Sometimes he thinks the graft and sheer loneliness will finish him off. Grandpa used to tell him that ‘providing is surviving’, but lately Thomas has come to realise that he’s settling for too little. What he really wants is to be a musician and songwriter, to share his music with the world. When enigmatic film director, Edgar Acheson, appears on his doorstep looking to shoot some atmospheric foggy beach scenes, Thomas is offered a bit part. Beguiled and inspired, he steps into a drama where nothing is quite as it seems.
If Seascraper were merely a sepia-toned portrait of an unfulfilled life, it would still be a wonderful novel, but there are twists, turns and layers to this tale which render it enthralling.
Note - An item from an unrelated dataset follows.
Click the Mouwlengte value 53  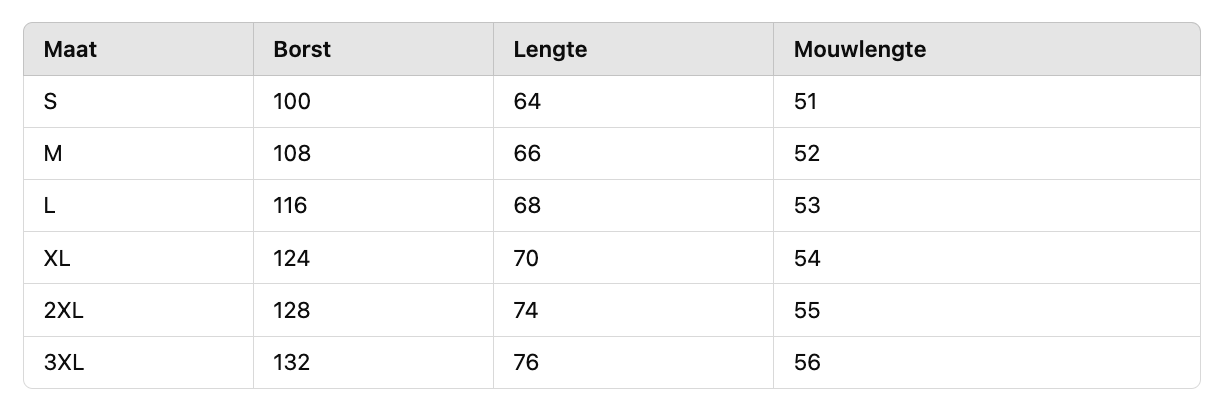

At the heart of the tale is a father-shaped hole. Thomas and Ma eke out an existence in a community that actively ignores them, neighbours his mother once knew well, who decline to acknowledge her or her son. Gleaning clues from his late grandpa, Thomas had come to understand that his father brought shame and humiliation upon the family. Now long dead, his ghost lingers throughout, awaiting a final reckoning.
Acheson is the catalyst, a charming visionary, whose enthusiasm for his art sparks a corresponding ambition in Thomas. Keen to start planning some key scenes for his movie and in need of Thomas’s intimate knowledge of the beaches, he asks to be taken out on the cart one evening. The aesthetic possibilities are just so exciting, lantern light in the gloom, the rattle of the horse’s harness, and something else, waiting for them in the swirling mists.
Rich in detail and glorious imagery, Seascraper gives us a young man whose ‘dreams are full of slag heaps made from rotting shrimp’, arms him with a shovel and sets him to work, ‘trying to clear a path’ to an alternative future.
A gloriously unpredictable and affecting novel, complemented by a beautiful book cover by Jonathan Pelham (incorporating reference material from Getty Images).
Seascraper by Benjamin Wood is published by Viking, 176 pages.